= Beginning of Section =

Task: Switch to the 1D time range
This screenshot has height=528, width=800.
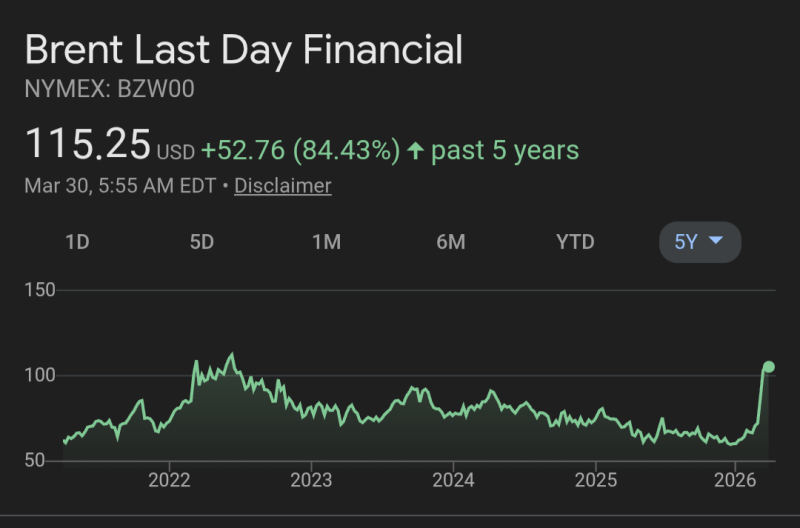Action: click(77, 242)
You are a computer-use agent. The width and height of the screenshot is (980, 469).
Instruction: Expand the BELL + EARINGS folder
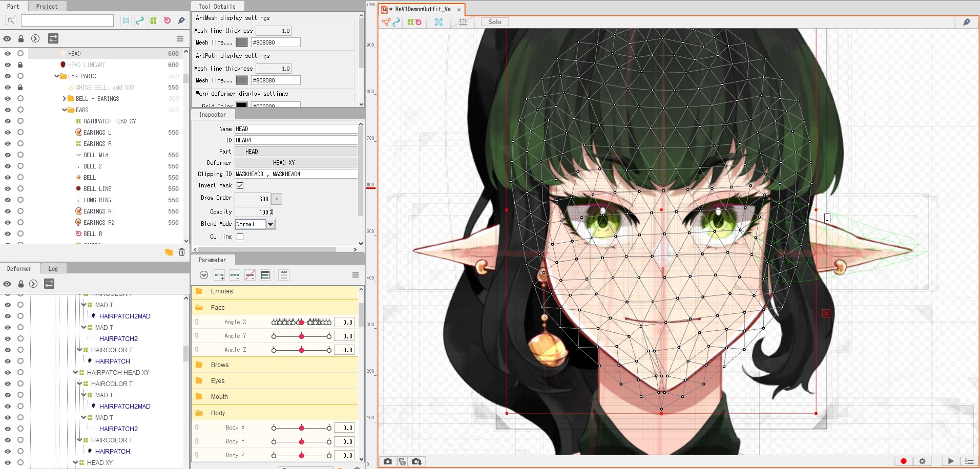(65, 99)
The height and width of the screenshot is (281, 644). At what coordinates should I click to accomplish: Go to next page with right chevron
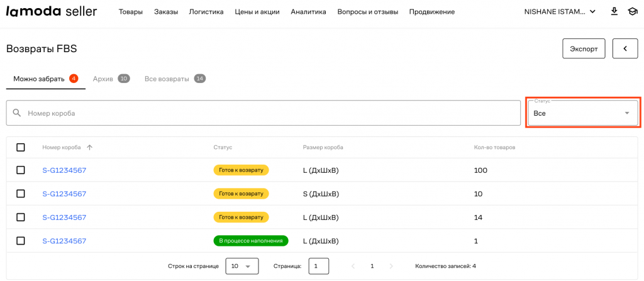pos(392,266)
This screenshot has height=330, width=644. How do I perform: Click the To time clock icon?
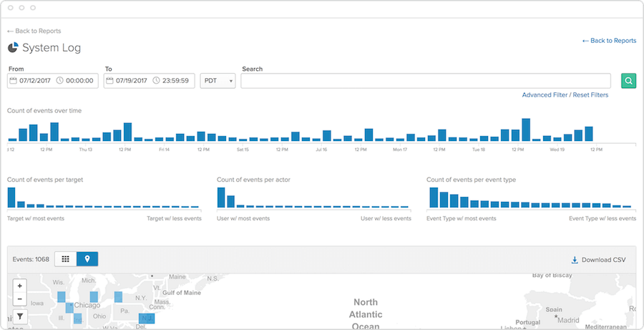[156, 81]
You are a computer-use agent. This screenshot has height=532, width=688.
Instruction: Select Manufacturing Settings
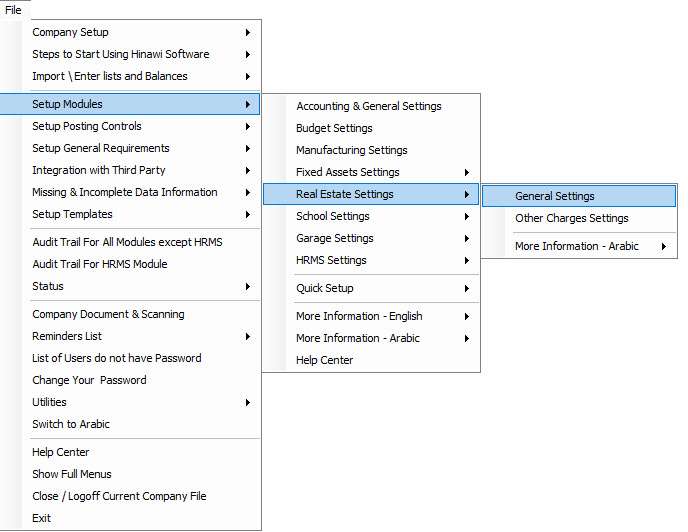[x=371, y=150]
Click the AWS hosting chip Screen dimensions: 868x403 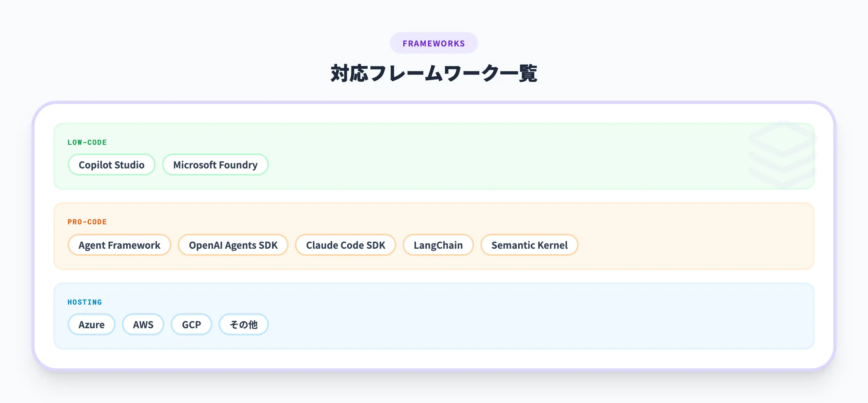143,325
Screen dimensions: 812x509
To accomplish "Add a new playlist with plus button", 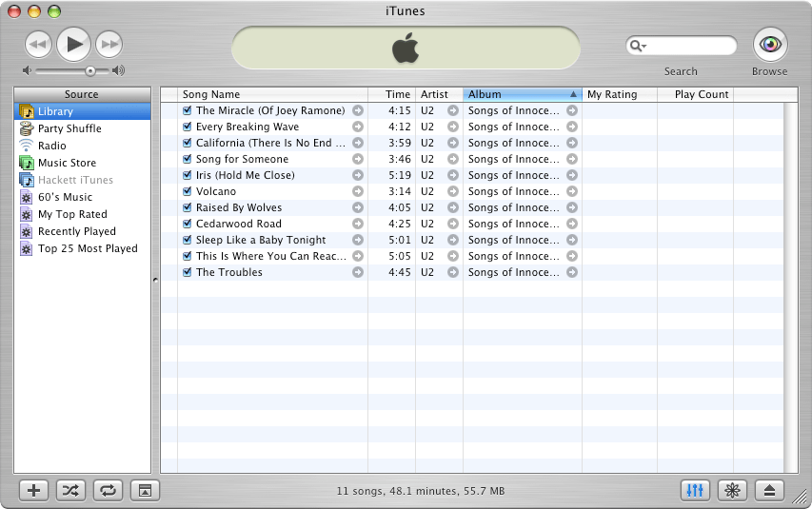I will tap(33, 490).
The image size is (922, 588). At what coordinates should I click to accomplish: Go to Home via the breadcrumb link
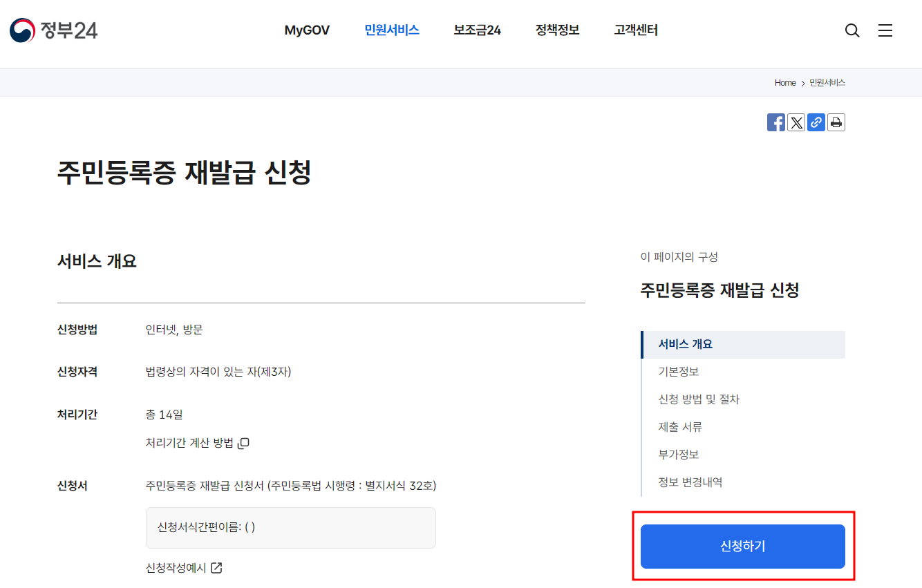pos(784,82)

= End of Section =

Task brief: Leaving every picture out, return the lines from the one containing "The image size" through the last line of the records exactly.

Task response:
The image size is (922, 588). At what coordinates should I click to accomplish: Go to Home via the breadcrumb link
pos(784,82)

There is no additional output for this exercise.